11 March 2022
Riitta Ojanperä, PhD, Director of Collections Management, Finnish National Gallery
The Museum of Contemporary Art Kiasma, one of the Finnish National Gallery’s three museums, closed its doors for more than a year in order to carry out renovation work to the building. During this period the museum staff were busy focusing on curating an extensive exhibition of international contemporary art ‘ARS22 – Living encounters’, which opens in April.
This exceptional period offered Kiasma a rare opportunity to concentrate on its collections. One result is the publication of a richly illustrated book, The Many Forms of Contemporary Art, which celebrates 30 years of collecting contemporary art. The current issue of FNG Research magazine publishes online two articles from the book, as well as an interview with the curators responsible for the book project. From a research point of view there was a specific chance for the curators to follow their own research interests and to avoid using the standard ways of looking at the collection, instead roaming freely through it.
Since 2017 the Finnish National Gallery has run a research intern programme to foster collaboration between the museum professionals and academic studies in art history. Interns have been recruited to work for three months on a selected part of our collections, honing their skills in researching chosen topics by studying material collection objects, such as specific artists’ archives. In this way we wish to support future museum professionals’ practical enthusiasm for actual physical objects in the collections in their many formats. This programme has proved to be successful both for graduate-level students and the museum’s professionals practising research.
Our research intern for the autumn period in 2021, Ida Pakarinen, chose to look at the collections from the viewpoint of current climate change. Through the artists’ works she chose to examine, her article, ‘Recycled Utopia – Where Art and Everyday Life Coalesce’, touches upon important questions concerning a museum’s collections management in the form of contextualising collections objects with metadata. Focusing on recycled materials and their status in artworks and artists’ working processes, she came to discuss certain key words or concepts, such as ‘trash’, ‘waste’ or ‘junk’, as part of the contextualisation of collection objects. Her approach makes visible how, for example, vocabularies used in cataloguing museum collections are entangled with transforming meanings and values.

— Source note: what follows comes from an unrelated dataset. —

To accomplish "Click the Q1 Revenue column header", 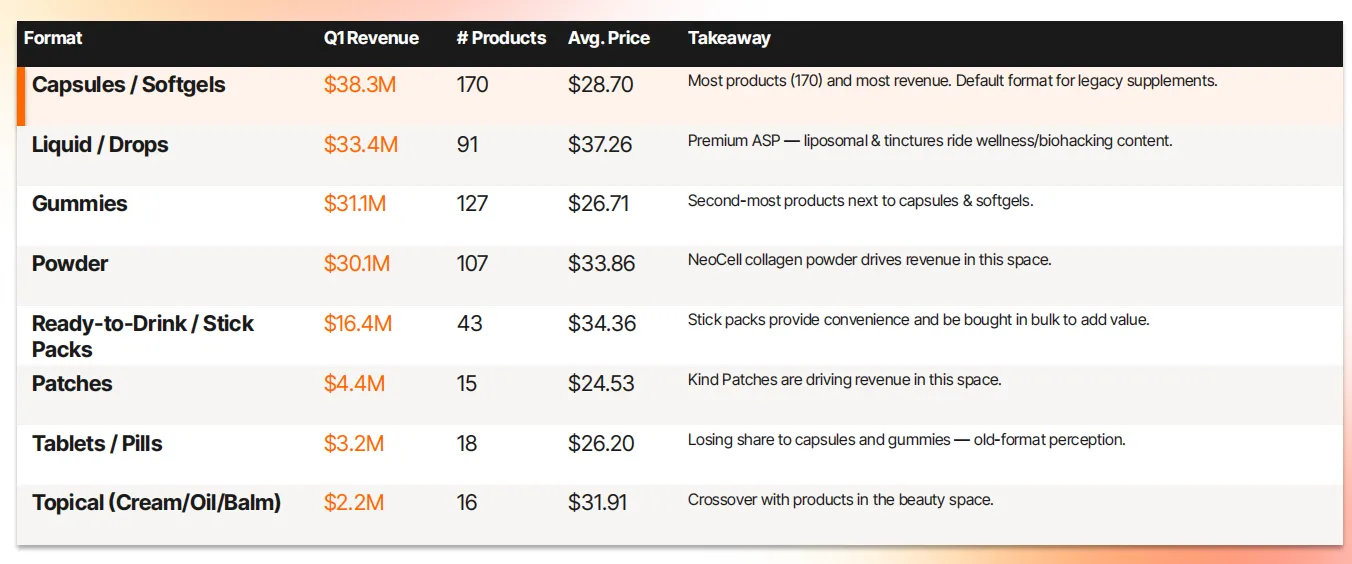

An important international research project that FNG Research is currently following is entitled ‘Gothic Modern: from Medieval and Northern Renaissance to Dark, Emotive, Uncanny Modern Art’. The project schedule stretches from 2018 to 2025 and explores the pivotal importance of Gothic art for the artistic modernisms of the late 19th and early 20th centuries. In this issue, we follow the international partners group meeting and encounter modern Gothic throwbacks in Finnish cultural history.